Auf das Schwimmen bezogen ist Kraft in erster Linie die Fähigkeit, den Wasserwiderstand zu überwinden und ihm entgegenzuwirken.
2.2. Arbeitsweisen des Muskels und Erscheinungsformen der Kraftfähigkeit
Folgende Arbeitsweisen des Muskels werden unterschieden:
- konzentrische, überwindende Arbeit
- exzentrische, nachgebende Arbeit
- statische, haltende Arbeit
- dynamische Arbeit
- kombinierte Arbeit
Kraft kann ihrer Erscheinungsform nach wie folgt unterteilt werden:
Abbildung in dieser Leseprobe nicht enthalten
Tabelle 1: Die Erscheinungsformen der Kraft
Wie Tabelle 1 (aus Grosser et al, 2001, 41) zeigt, sind Schnellkraft, Reaktivkraft und Kraftausdauer als Subkategorien der Maximalkraft zu verstehen, d.h. sie sind in ihrer Ausprägung stark von der Maximalkraft abhängig (vgl. Grosser et al, 2001, 41).Dies gilt es in der Trainingsmethodik zu beachten, indem beispielsweise zuerst ein bestimmtes Maximalkraftniveau erarbeitet wird bevor die o.g. subkategorialen Kraftarten trainiert werden.

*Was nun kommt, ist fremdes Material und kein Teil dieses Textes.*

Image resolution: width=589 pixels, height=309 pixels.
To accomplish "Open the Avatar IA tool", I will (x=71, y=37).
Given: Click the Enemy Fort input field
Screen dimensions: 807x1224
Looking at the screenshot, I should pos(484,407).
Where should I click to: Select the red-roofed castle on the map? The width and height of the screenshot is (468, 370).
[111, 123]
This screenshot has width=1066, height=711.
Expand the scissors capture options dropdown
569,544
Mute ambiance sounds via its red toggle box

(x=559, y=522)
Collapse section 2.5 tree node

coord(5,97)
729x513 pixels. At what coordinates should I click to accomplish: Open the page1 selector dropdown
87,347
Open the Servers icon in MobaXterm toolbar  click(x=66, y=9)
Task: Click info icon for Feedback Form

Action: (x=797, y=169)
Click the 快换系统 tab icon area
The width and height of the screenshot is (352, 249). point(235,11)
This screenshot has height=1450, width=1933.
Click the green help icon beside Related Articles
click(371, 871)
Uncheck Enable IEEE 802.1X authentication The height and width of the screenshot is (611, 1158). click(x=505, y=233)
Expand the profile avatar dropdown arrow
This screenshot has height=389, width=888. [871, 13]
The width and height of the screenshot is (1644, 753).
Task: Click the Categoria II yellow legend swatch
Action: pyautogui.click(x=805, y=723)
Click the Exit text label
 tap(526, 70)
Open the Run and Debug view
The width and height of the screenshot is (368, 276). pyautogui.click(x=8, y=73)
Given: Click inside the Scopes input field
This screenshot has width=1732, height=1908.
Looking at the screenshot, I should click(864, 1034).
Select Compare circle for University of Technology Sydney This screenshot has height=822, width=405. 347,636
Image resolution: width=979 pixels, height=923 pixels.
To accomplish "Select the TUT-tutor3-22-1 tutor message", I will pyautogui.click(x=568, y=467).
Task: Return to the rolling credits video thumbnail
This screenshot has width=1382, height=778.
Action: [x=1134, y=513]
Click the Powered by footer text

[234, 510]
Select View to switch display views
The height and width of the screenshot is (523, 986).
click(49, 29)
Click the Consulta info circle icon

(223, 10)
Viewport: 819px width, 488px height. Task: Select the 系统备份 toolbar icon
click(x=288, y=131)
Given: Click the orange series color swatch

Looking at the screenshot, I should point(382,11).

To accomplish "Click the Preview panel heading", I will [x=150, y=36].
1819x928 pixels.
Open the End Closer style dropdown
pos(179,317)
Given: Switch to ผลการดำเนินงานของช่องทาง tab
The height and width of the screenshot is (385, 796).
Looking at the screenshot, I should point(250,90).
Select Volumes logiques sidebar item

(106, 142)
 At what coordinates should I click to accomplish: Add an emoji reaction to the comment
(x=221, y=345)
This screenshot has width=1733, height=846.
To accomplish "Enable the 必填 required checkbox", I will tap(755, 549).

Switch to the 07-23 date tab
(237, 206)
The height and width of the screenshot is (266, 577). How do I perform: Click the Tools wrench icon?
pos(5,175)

Die einzelnen Haupt-Erscheinungsformen werden folgendermaßen definiert:
Maximalkraft:
„Die Maximalkraft ist die höchstmögliche Kraft, die willkürlich gegen einen unüberwindlichen Widerstand erzeugt werden kann“ (Grosser et al 2001, 42)
Schnellkraft:
„ Schnellkraft wird als die Fähigkeit des neuromuskulären Systems definiert, in der zur Verfügung stehenden Zeit einen möglichst großen Impuls zu erzeugen“ (ebd. 2001, 43)
Reaktivkraft:
„Reaktivkraft [ist] die exzentrisch- konzentrische Schnellkraft bei kürzest möglicher Kopplung ( <200 ms) beider Arbeitsphasen, also in einem Dehnungs-Verkürzungs-Zyklus.“ (ebd.2001, 44)
Kraftausdauer:
Grosser, Starischka und Zimmermann unterscheiden zwei Kraftausdauerarten:
1. „Dynamische Kraftausdauer ist die Fähigkeit, bei einer bestimmten Wiederholungs-zahl von Kraftstößen (= Kraft mal Zeit) innerhalb eines definierten Zeitraums die Verringerung der Kräftstöße möglichst gering zu halten“ (Grosser et al, 2001, 44 nach Martin et al 1991, 109)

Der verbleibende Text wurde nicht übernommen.